Le vendredi soir eut lieu une troisième séance publique. On y discuta une proposition signée d’un certain nombre de membres de la majorité, et qui consistait à introduire dans les Statuts généraux la résolution IX de la Conférence de Londres, avec une rédaction nouvelle ainsi conçue :


Dans sa lutte contre le pouvoir collectif des classes possédantes, le prolétariat ne peut agir comme classe qu’en se constituant lui-même en parti politique distinct, opposé à tous les anciens partis formés par les classes possédantes.

Cette constitution du prolétariat en parti politique est indispensable pour assurer le triomphe de la révolution sociale et de son but suprême, l’abolition des classes.

La coalition des forces ouvrières, déjà obtenue par les luttes économiques, doit aussi servir de levier aux mains de cette classe dans la lutte contre le pouvoir politique de ses exploiteurs.

Les seigneurs de la terre et du capital se servant toujours de leurs privilèges politiques pour défendre et perpétuer leurs monopoles économiques et asservir le travail, la conquête du pouvoir politique devient donc le grand devoir du prolétariat[4].

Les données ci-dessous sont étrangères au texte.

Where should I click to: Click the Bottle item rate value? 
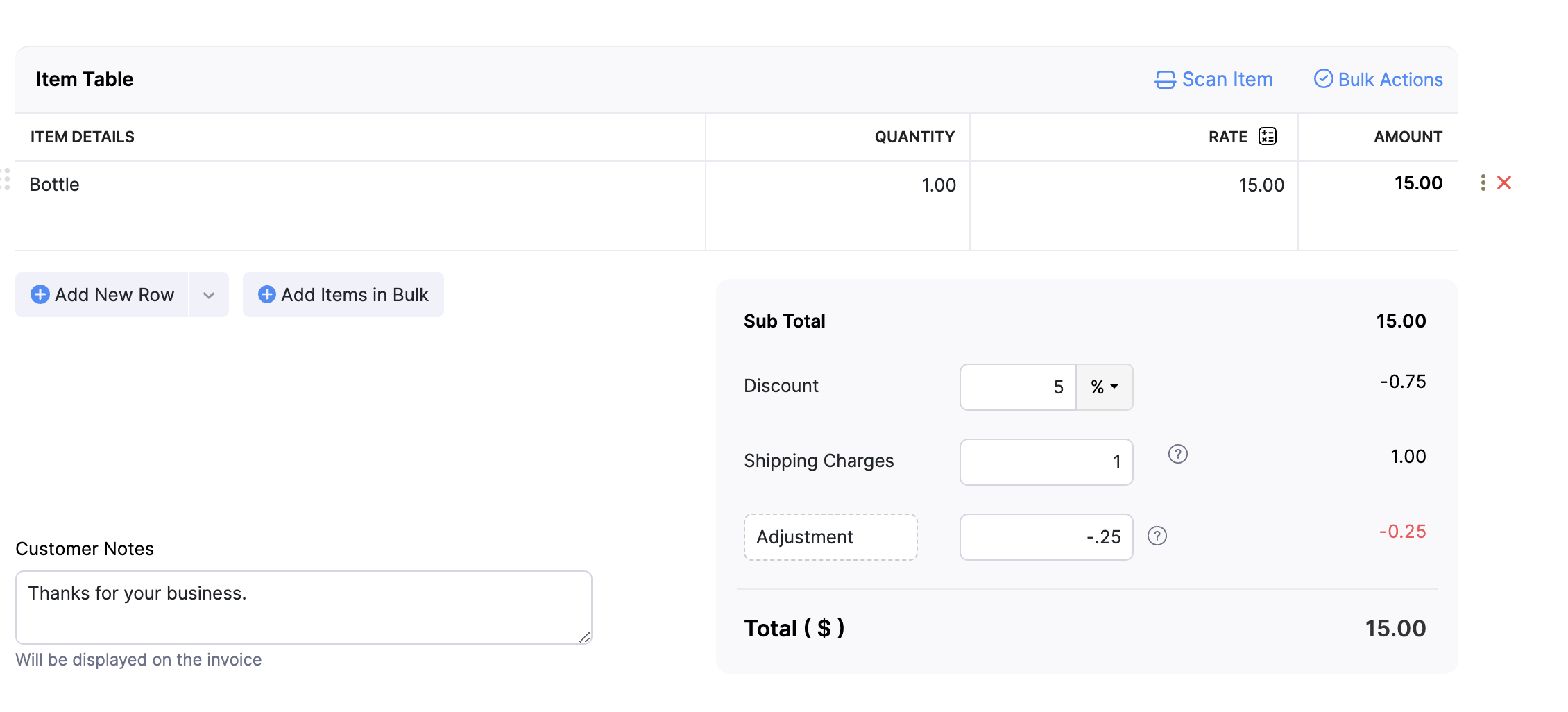(x=1261, y=185)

Les blanquistes avaient déposé une proposition signée par Arnaud, Cournet, Ranvier, Vaillant et Dereure, contenant une déclaration de principes qui se résumait dans cette formule : « Si la grève est un moyen d’action révolutionnaire, la barricade en est un autre et le plus puissant de tous », et qui demandait au Congrès de déclarer que « l’organisation militante des forces révolutionnaires du prolétariat et de sa lutte était mise à l’ordre du jour du prochain Congrès ».

J’emprunte de nouveau au Bulletin le compte-rendu de la discussion :


Le débat n’eut pas un caractère sérieux. Les deux orateurs qui soutinrent la proposition du Conseil général, Vaillant et Hepner, n’apportèrent pas le moindre argument.

Vaillant se borna à faire l’éloge de la force et de la dictature, en déclarant que ceux qui ne pensaient comme lui étaient des bourgeois

  1. Les trente délégués qui votèrent pour New York sont : J.-Ph. Becker, Reinhard Becker, Cuno, Dumont [Faillet], Dupont, Engels, Farkas, Friedländer, Kugelmann, Lafargue, Lessner, Le Moussu, Longuet, Lucain (pseudonyme), Mac Donnell, Marx, Pihl, Serraillier, Swarm [d’Entraygues], Vichard, Wroblewski, de la majorité ; Brismée, Coenen, Dave, Fluse, Herman, Hoach, Sexton, Splingard, Van den Abeele, de la minorité.
  2. Les quatorze délégués qui votèrent contre New York (les cinq blanquistes et neuf autres, tous de la majorité) sont : Arnaud, Cournet, Dereure, Duval, Fränkel, Heim, Hepner, Ludwig, Milke, Ranvier, Schumacher, Vaillant, Wilmot (pseudonyme), Walter[Van Heddeghem].
  3. Les douze abstenants sont Alerini, Cyrille, Eberhardt, Farga-Pellicer, Gerhard, Guillaume, Marselau, Morago, Schwitzguébel, Van der Hout, de la minorité ; Johannard et Sorge, de la majorité.
  4. Cet alinéa est emprunté à l’Adresse inaugurale rédigée par Marx en 1864, qui n’avait jamais été considérée comme constituant un programme officiel et obligatoire. La Conférence de Londres avait rappelé ce texte dans les considérants de sa résolution IX ; le Congrès de la Haye va le transformer en une disposition statutaire.